My good friend Ben Goodman echoed something in his post from Monday that I have seen in a bunch of other posts recently. It aims to tackle the fact that in BYOD (Bring your own device) you will have corporate and personal data on your individual device. “However, the more important trend, at least when it comes to security and regulatory compliance – is happening under the surface of the device. It’s how employees are choosing the cloud-based applications they want to use. These impulse application selections means, too often, that proprietary data or data that should be protected actually ends up scattered through many online services and accessed on devices the enterprise doesn’t manage.” There a couple of things wrong with this statement and then the thesis that stands behind it. None of this reflects on the rest of Ben’s very good post, I’m just picking on this idea.
The first fallacy that must be tackled here is that most employees don’t choose their cloud and in many cases don’t even know what a cloud means in this context. They choose apps that are aligned with clouds but not necessarily the cloud behind it. People choose to use Evernote because it allows notes that they take on one device to automagically appear on another one of their devices. People pick Notesy or SimpleNote because it allows them to type notes and get them somewhere else. They don’t usually understand the Dropbox and Box are clouds. They may understand that iCloud is a cloud but only because someone put it in the name. I actually had a conversation today where we said we shutting down access to a specific cloud and the person had no idea what it meant to them or their users.
The second fallacy of this statement is that these selections are impulse buys. People choose apps because it allows them to get something done easily. They prefer free apps but if the app is simple enough and saves them from some arduous task they will consider paying for it. When it comes to work and employees, they choose their apps one of two ways, they were provided an app to do the job that has a great UI and UX, or they were provided a crapplication that causes them to want to tear their hair out. When that happens they start to look in their device’s marketplace for an app that provides an easier way to do the same tasks that won’t involve doing bodily harm to themselves.
The last issue is that people are putting corporate data at risk and it wasn’t until mobile devices came around that the data was ever at risk. Most of the applications that people are choosing to use are for creating their own data. While it might involve some corporate data, they took notes in Evernote during a meeting; in most cases it’s not these app choices that are putting corporate data into arbitrary clouds. That’s not to say that employees won’t use Box, SugarSync, or Dropbox to move a work file home so they can use it on their own time. Employees have been doing that for a few years, long before they could even use their mobile devices for editing. They would email their word doc home or put it on a thumb drive. As soon as Dropbox appeared it became the preferred method for moving data around because it was easy. To think that it is an impulse app selection that causes enterprise data to be spread around just doesn’t pass the smell test. Years ago people use to bring paper documents home in their briefcase; it isn’t something that just started happening out of the blue.

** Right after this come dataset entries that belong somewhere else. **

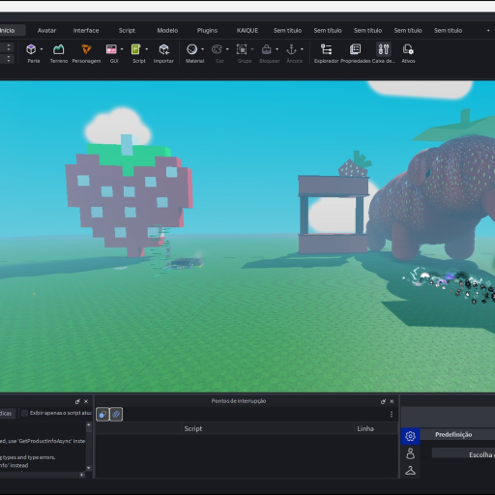Select the hanger clothing icon in avatar panel
Viewport: 495px width, 495px height.
click(x=410, y=471)
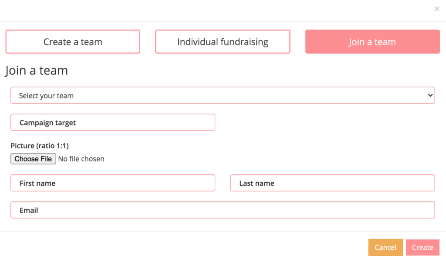The image size is (446, 263).
Task: Cancel the join team form
Action: coord(385,247)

This doesn’t mean that the enterprise should throw their hands up and give in. On the contrary, they should see this as an opportunity to engage their employees and discover with the employees, how to make them the most productive possible. They should work with the employees to make those solutions that avoid the crapplication classification and let people be more efficient and productive. When they discover what those apps are, they should like at some sort of MAM (Mobile Application Management) system that will allow them to wrap or containerize the app so they can protect enterprise data. The issue with these systems is that they will only help those whom are using mobile devices and won’t affect those that are using laptops and desktops.

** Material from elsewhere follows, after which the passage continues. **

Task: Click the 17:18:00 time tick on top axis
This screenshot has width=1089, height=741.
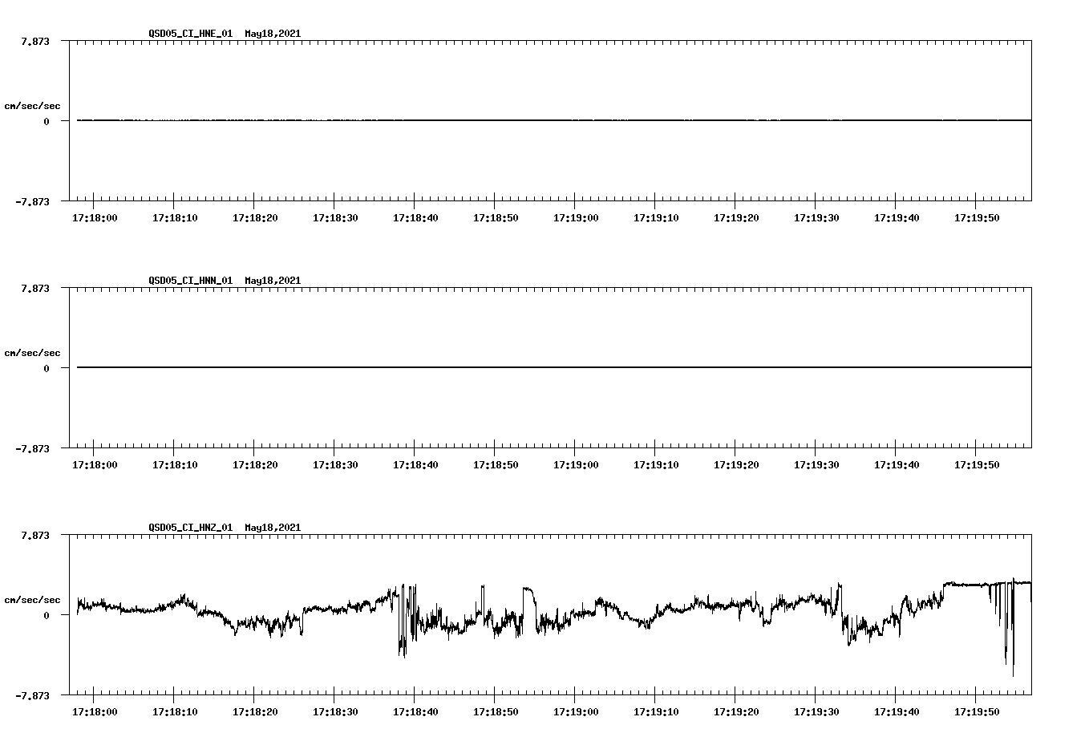Action: 95,217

Enterprises have to start looking at what’s important here and it’s the data that is their asset. They need to look for way to protect the data, which will eventually lead them to look into a MIM (Mobile Information Management) System. If they look at ways to protect the data no matter where it lies, they begin to understand that the endpoints become abstracted. They no longer have to worry about their employees emailing the data home or putting it on a USB stick, they have built their protection scheme around the information that is valuable to them.
The thesis behind all of these protectionist statements revolves around the fear, uncertainty, and doubt (FUD) surrounding CoIT, that users always want to go around IT and CoIT encourages them to do that. Enterprises feel they must control this consumerization and their users or they will make bad choices if they haven’t already. While this can and does happen sometimes, it is most often due to the inability of IT to embrace a strategy that incorporates and enables mobile computing so people can work from anywhere at anytime with the data that they need. It is a matter of moving away from the legacy strategy that says you must control the endpoints to be safe, people be damned, to a strategy of protecting your most strategic asset, your data, and yet allowing your employees to be able to use it in an easy and productive manner.